January 22nd, 2010

So Busted: VY Disappears Dave McElwee

by Philip Baruth

Now this is beautiful. You might remember a week or two back VDB mocked Entergy’s slick new website, IAmVY.com, as a blatant attempt to hide behind a few of their more telegenic workers. But in the interim, of course, Entergy has had to admit to more than a few lapses in both safety and honesty, with Entergy VP Jay Thayer himself admitting that the company had misled investigators on tritium piping.

It turns out that another company employee who misled investigators was a Chief Engineer by the name of David McElwee, who just happened to be one of the folks profiled on IAmVY.com. Well, guess what’s changed at the website since the revelations about leaked radioactivity?

Dave’s gone. Vanished. Disappeared.

And along with Dave, a line from his profile that pretty much said it all, had we only known how to read it at the time: “not for one second of one day . . . has Dave worried about the safety of Vermont Yankee.”

Indeed.

And that’s not all. When it launched IAmVY.com, Entergy also decided to make a heartwarming human interest story out of the fact that Dave’s daughter, Beth, had come to work at the plant too. So her original profile played up that connection: “Beth’s dad, Dave McElwee, is a 28-year Vermont Yankee veteran . . . . And she couldn’t be happier working side by side with her dad.”
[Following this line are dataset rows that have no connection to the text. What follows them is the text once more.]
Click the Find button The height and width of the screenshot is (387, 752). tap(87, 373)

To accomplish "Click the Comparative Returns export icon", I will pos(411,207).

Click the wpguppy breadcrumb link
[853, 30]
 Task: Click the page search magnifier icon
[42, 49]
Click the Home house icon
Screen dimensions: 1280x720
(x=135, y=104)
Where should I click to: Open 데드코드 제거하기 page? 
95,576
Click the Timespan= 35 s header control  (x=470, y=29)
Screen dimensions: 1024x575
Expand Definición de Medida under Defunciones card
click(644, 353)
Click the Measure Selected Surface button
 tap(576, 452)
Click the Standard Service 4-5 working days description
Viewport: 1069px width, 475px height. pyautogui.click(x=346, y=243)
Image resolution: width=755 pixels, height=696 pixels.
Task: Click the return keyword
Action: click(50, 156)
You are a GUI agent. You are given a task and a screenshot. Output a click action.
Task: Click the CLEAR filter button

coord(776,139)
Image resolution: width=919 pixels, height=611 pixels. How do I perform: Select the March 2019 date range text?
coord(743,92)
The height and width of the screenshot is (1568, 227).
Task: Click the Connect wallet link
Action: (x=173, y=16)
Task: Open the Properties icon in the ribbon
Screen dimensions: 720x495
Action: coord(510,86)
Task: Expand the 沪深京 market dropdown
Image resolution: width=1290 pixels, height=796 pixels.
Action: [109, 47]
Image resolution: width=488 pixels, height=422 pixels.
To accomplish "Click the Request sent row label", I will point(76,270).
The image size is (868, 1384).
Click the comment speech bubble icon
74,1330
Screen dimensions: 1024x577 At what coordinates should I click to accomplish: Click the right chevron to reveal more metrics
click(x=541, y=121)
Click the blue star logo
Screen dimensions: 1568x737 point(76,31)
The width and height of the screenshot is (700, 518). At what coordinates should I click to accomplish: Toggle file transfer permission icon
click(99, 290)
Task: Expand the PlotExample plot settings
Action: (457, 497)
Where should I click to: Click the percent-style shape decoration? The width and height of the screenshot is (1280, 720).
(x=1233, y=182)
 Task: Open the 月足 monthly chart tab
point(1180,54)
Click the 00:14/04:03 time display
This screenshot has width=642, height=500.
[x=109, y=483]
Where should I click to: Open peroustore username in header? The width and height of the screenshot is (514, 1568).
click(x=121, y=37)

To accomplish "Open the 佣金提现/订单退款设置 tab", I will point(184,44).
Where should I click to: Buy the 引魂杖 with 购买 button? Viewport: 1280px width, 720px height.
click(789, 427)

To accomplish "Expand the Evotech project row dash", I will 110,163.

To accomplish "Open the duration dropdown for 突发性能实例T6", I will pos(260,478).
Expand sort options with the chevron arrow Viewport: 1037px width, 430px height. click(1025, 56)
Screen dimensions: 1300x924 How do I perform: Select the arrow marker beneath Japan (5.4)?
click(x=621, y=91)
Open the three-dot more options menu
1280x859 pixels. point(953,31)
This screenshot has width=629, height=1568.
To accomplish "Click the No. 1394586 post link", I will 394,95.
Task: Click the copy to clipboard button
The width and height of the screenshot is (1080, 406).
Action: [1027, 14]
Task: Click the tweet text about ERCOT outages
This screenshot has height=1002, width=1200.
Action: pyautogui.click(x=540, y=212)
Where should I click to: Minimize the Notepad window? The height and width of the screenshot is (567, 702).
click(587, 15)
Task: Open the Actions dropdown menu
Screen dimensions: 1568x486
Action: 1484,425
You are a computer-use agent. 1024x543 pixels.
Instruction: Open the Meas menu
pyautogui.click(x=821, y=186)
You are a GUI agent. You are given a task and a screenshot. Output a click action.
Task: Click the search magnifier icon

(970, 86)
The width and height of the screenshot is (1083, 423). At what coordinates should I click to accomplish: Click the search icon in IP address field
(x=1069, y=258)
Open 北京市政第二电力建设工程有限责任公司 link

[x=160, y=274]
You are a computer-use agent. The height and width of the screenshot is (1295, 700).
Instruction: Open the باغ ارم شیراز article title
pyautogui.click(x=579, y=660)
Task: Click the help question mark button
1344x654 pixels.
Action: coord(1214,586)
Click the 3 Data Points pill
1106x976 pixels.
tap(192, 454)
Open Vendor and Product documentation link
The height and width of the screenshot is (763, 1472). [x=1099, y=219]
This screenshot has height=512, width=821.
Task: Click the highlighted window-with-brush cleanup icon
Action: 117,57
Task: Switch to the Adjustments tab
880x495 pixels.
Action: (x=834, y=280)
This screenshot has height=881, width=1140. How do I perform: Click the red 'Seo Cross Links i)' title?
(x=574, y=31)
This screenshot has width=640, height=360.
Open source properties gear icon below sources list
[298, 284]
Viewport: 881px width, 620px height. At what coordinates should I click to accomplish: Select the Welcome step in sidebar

But if you’ve disappeared Dave, you can’t very well warm viewers’ hearts with him when you’re profiling Beth. So the connection between father and daughter has also gone down the memory hole, as no longer operative or desirable from a corporate standpoint.

The new profile sort of cools your heart, in other words.

But it makes you really appreciate the Supreme Court’s bold defense of the First Amendment yesterday, its decision to allow corporations to spend as much as they please as often as they please in support of candidates who serve their particular bottom line.

Because if you can’t trust corporations, who can you trust? Ask Dave McElwee. Assuming you can find him. Or ask that happy and attractive all-American financial analyst Beth, who used to be Dave’s daughter, once upon a time.